On November 14 President Barack Obama spoke about the disastrous rollout of the Affordable Care Act. During that interview with NBC News, he profusely apologized for the website problems and for misleading the American people about their ability to keep their insurance policies. Obama stated that:”Those who got cancellation notices do deserve and have received an apology from me.” He went on to apologize to congressional Democrats for “letting them down.”
The apology only ratcheted up the criticism from conservatives. Senator Ron Johnson (R-WI) attacked the president’s statement as a “phony apology” and went on to say “It was like telling someone you’re sorry their dog died, but refusing to acknowledge you ran over the dog.” Similarly Rep. Greg Walden (R-OR) went after President Obama’s honesty by stating: “There’s nothing more damaging than when your word is devalued and people think they were misled.”
President Obama’s apology, while not unique in American political history, was a poor political decision.
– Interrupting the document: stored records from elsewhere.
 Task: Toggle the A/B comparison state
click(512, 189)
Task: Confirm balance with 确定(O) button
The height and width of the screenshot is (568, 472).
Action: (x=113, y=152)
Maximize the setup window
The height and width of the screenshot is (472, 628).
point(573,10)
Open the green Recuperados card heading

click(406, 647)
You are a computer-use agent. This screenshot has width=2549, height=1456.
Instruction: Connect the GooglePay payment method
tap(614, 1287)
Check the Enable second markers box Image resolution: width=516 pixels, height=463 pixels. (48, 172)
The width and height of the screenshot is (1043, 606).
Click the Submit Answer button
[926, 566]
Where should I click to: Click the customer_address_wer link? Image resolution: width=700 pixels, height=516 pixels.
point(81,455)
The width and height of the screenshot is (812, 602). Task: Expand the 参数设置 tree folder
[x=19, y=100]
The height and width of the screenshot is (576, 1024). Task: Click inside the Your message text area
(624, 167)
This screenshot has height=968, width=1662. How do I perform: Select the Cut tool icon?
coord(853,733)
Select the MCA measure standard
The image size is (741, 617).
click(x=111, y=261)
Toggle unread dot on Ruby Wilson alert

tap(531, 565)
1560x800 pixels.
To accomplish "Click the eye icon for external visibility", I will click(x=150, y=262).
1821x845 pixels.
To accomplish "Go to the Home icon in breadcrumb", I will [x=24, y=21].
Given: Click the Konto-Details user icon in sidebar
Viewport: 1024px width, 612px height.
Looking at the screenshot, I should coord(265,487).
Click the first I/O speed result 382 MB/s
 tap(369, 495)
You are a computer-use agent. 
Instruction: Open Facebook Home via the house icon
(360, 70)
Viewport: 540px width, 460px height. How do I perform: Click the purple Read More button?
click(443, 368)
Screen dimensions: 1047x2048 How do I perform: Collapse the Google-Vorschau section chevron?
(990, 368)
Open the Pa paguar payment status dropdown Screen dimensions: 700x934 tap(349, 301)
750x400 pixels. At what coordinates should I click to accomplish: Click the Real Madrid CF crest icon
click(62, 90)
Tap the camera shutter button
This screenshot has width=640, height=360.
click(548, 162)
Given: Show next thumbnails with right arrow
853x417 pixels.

Former presidents have declared “regret” over policies.
John Kennedy expressed regret over the failed Bay of Pigs invasion in 1961. In an April 21 press conference, Kennedy stated: “There’s an old saying that victory has a hundred fathers and defeat is an orphan … Further statements, detailed discussions, are not to conceal responsibility because I’m the responsible officer of the Government …”
Richard Nixon stated on the eve of his resignation that “I regret deeply any injuries that may have been done in the course of the events that led to this decision.” He added: “I would say only that if some of my judgments were wrong, and some were wrong, they were made in what I believed at the time to be the best interest of the nation.”
Ronald Reagan, after being criticized for the failed arms-for-hostages policy in 1987 said: “A few months ago I told the American people I did not trade arms for hostages,. My heart and my best intentions still tell me that’s true, but the facts and the evidence tell me it is not.”
After months of denying an illicit relationship with White House intern Monica Lewinsky and fighting impeachment, Bill Clinton said: “I know that my public comments and my silence about this matter gave a false impression. I misled people, including even my wife. I deeply regret that.”
Most recently George W. Bush, in reflecting on his presidency in 2008, said about the rationale used to begin a military action in Iraq: “The biggest regret of all the presidency has to have been the intelligence failure in Iraq. . . A lot of people put their reputations on the line and said the weapons of mass destruction is a reason to remove Saddam Hussein …. And, you know, that’s not a do-over, but I wish the intelligence had been different, I guess.”
Presidential apologies are funny things. Most presidents would rather use the term “regret,” rather than “apology.” Reagan and Bush offer regrets even while implying that their motives were pure, thus failing to accept full responsibility for their actions. Others such as Kennedy and Clinton use circuitous statements of regrets that could their personal responsibility.
President Obama is the only president who gave a full-throated apology and he is being excoriated because to if. In today’s political climate, an apology is seen as a sign of weakness, not a normal human response for something that causes pain for others. There should be little surprise when 39 House Democrats voted the next day in favor of a Republican bill giving existing insurance policyholders and those wanting to by what is now referred to as “junk policies” a year’s extension. Those Democrats saw that a president apologizing for the implementation of a policy stands little hope of regaining the political strength necessary to save the Affordable Care Act or offer them any cover in the 2014 midterm elections.